» **Work instructions**
Return the following lines word for word, in full and in order.

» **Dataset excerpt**
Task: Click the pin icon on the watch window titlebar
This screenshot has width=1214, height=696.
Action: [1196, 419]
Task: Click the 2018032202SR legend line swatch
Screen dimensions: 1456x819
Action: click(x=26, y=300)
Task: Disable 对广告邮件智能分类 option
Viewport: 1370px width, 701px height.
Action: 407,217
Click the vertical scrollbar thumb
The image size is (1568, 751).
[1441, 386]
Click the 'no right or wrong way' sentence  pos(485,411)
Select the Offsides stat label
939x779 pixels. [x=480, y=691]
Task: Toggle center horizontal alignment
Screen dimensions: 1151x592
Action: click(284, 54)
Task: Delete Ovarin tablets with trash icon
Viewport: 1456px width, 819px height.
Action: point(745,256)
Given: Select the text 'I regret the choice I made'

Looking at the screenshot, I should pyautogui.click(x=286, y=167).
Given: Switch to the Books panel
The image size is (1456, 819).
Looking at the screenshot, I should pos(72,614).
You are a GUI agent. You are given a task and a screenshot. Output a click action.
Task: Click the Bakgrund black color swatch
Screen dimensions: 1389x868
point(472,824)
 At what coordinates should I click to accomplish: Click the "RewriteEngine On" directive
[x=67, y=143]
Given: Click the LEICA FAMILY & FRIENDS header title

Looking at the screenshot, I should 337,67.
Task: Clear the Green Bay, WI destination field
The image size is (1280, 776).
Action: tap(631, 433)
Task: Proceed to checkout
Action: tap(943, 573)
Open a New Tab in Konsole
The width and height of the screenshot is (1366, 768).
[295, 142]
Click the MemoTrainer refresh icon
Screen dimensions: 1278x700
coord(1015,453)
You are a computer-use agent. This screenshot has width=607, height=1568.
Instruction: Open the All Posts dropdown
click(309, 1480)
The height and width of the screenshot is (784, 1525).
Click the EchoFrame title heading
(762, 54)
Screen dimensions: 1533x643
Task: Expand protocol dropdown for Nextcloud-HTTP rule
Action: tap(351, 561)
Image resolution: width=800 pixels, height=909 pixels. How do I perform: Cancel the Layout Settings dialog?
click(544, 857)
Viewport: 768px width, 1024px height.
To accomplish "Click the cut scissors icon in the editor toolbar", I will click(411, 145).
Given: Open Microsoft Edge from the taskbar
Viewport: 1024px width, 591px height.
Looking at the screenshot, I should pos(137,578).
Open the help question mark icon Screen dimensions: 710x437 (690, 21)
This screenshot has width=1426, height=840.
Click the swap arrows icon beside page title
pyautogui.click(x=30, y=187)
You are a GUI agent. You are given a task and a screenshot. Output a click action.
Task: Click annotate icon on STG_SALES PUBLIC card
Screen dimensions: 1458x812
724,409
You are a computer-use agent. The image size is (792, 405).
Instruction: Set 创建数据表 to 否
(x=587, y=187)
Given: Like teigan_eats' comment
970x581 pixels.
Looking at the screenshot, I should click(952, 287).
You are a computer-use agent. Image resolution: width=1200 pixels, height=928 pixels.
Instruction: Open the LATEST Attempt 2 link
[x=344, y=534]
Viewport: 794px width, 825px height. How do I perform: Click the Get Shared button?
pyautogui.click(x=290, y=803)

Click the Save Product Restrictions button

» **Response for this exercise**
Task: Click the pin icon on the watch window titlebar
This screenshot has width=1214, height=696.
Action: [1196, 419]
Task: Click the 2018032202SR legend line swatch
Screen dimensions: 1456x819
Action: click(x=26, y=300)
Task: Disable 对广告邮件智能分类 option
Viewport: 1370px width, 701px height.
Action: 407,217
Click the vertical scrollbar thumb
The image size is (1568, 751).
[1441, 386]
Click the 'no right or wrong way' sentence  pos(485,411)
Select the Offsides stat label
939x779 pixels. [x=480, y=691]
Task: Toggle center horizontal alignment
Screen dimensions: 1151x592
Action: click(284, 54)
Task: Delete Ovarin tablets with trash icon
Viewport: 1456px width, 819px height.
Action: point(745,256)
Given: Select the text 'I regret the choice I made'

Looking at the screenshot, I should pyautogui.click(x=286, y=167).
Given: Switch to the Books panel
The image size is (1456, 819).
Looking at the screenshot, I should pos(72,614).
You are a GUI agent. You are given a task and a screenshot. Output a click action.
Task: Click the Bakgrund black color swatch
Screen dimensions: 1389x868
point(472,824)
 At what coordinates should I click to accomplish: Click the "RewriteEngine On" directive
[x=67, y=143]
Given: Click the LEICA FAMILY & FRIENDS header title

Looking at the screenshot, I should 337,67.
Task: Clear the Green Bay, WI destination field
The image size is (1280, 776).
Action: tap(631, 433)
Task: Proceed to checkout
Action: tap(943, 573)
Open a New Tab in Konsole
The width and height of the screenshot is (1366, 768).
[295, 142]
Click the MemoTrainer refresh icon
Screen dimensions: 1278x700
coord(1015,453)
You are a computer-use agent. This screenshot has width=607, height=1568.
Instruction: Open the All Posts dropdown
click(309, 1480)
The height and width of the screenshot is (784, 1525).
Click the EchoFrame title heading
(762, 54)
Screen dimensions: 1533x643
Task: Expand protocol dropdown for Nextcloud-HTTP rule
Action: tap(351, 561)
Image resolution: width=800 pixels, height=909 pixels. How do I perform: Cancel the Layout Settings dialog?
click(544, 857)
Viewport: 768px width, 1024px height.
To accomplish "Click the cut scissors icon in the editor toolbar", I will click(411, 145).
Given: Open Microsoft Edge from the taskbar
Viewport: 1024px width, 591px height.
Looking at the screenshot, I should pos(137,578).
Open the help question mark icon Screen dimensions: 710x437 (690, 21)
This screenshot has width=1426, height=840.
Click the swap arrows icon beside page title
pyautogui.click(x=30, y=187)
You are a GUI agent. You are given a task and a screenshot. Output a click action.
Task: Click annotate icon on STG_SALES PUBLIC card
Screen dimensions: 1458x812
724,409
You are a computer-use agent. The image size is (792, 405).
Instruction: Set 创建数据表 to 否
(x=587, y=187)
Given: Like teigan_eats' comment
970x581 pixels.
Looking at the screenshot, I should click(952, 287).
You are a computer-use agent. Image resolution: width=1200 pixels, height=928 pixels.
Instruction: Open the LATEST Attempt 2 link
[x=344, y=534]
Viewport: 794px width, 825px height. How do I perform: Click the Get Shared button?
pyautogui.click(x=290, y=803)

Click the Save Product Restrictions button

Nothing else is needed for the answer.